Barb DeBerge, owner of DeBerge Framing & Gallery, told Biden of the deep pain exposed by the protests and how it has reached many business owners whose establishments have been burned. DeBerge noted her shop still stands, but said, “I just I don’t think I really grieved as much as I should because being a business owner, I have to keep going, I have to keep working.”
Wisconsin Gov. Tony Evers, a Democrat, said that he’d asked both Biden and Trump not to come. “I would prefer that no one be here, be it candidate Trump or candidate Biden,” Evers said in a news conference.
Yet Kenosha was mostly calm for Biden’s visit, other than some verbal jousting outside the church between activists, including Bennett, and at least one Trump supporter. When the president visited on Tuesday, a few hundred pro- and anti-Trump protesters convened at the spot.
Michelle Stauder, a 60-year-old retired Kenosha schoolteacher, said Biden is “here spreading the word of peace and rebuilding.”
Kenneth Turner stood nearby with a Trump-Pence yard sign. “Everyone is blaming Trump for everything,” the 50-year-old Kenosha man said. “But problems here have been around a long time before Trump.”
Biden criticized Trump for his sweeping condemnations of protesters, his absolute defense of law enforcement and denials that Americans with black and brown skin face barriers that whites do not – statements aimed by the president at his overwhelmingly white political base.
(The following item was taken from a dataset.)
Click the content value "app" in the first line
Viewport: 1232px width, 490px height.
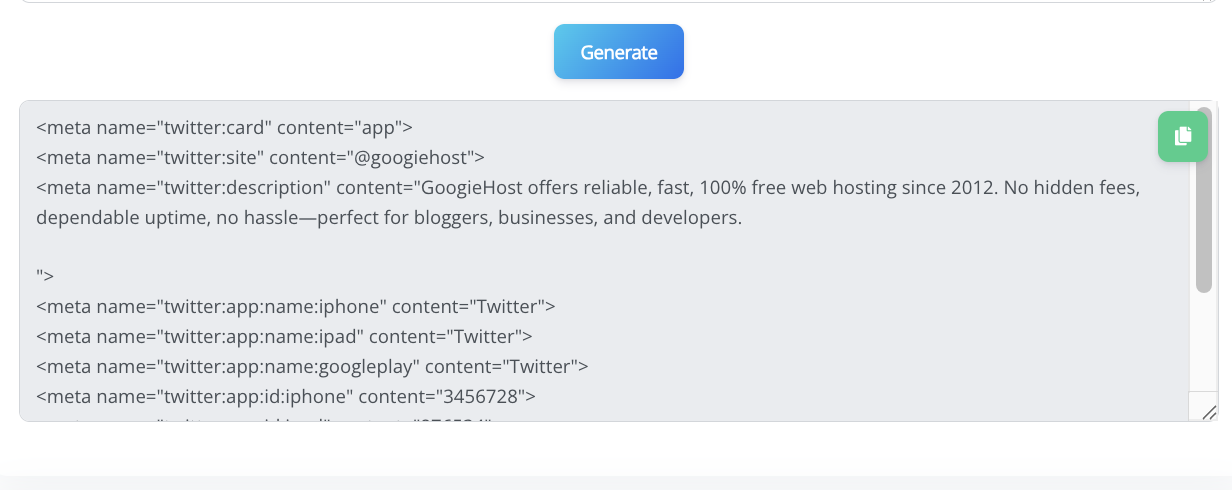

The former vice president, who enjoyed police union backing for much of his political career, has defended officers for bravery and public service. But he said again Thursday that policing must be overhauled. He repeated his promise of a national commission on policing if he’s elected.
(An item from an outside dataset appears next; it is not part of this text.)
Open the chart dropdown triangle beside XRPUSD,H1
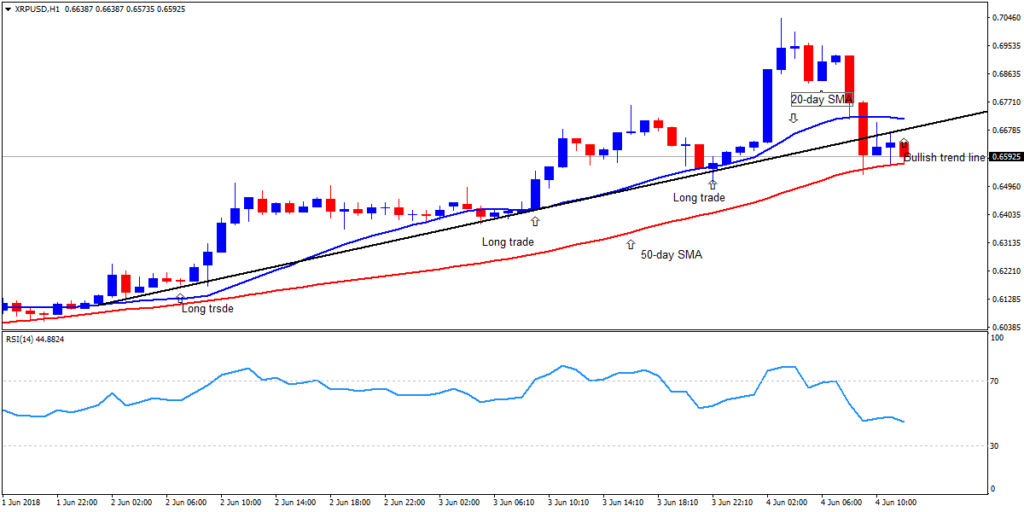The height and width of the screenshot is (512, 1024). pos(8,9)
Biden does not want to “defund the police,” contrary to Trump’s claims. But he proposes that local forces agree to certain best practices as a condition of federal grants. He also wants to spend more on other public agencies, such as mental health services, to ease social problems police must handle by default, sometimes with violent consequences.
During his Kenosha trip Tuesday, Trump toured damaged buildings and discussed ways to quell unrest with law enforcement officials. Trump was greeted by supporters who occasionally mixed with and yelled at Black Lives Matter organizers.
Trump was scheduled to hold a campaign rally Thursday evening in Pennsylvania, another key Rust Belt battleground. His campaign manager, Bill Stepien, said Biden’s visit to Kenosha was inappropriate, arguing Trump went because he is president and that Biden is only “injecting politics into a really serious situation that president helped solve.”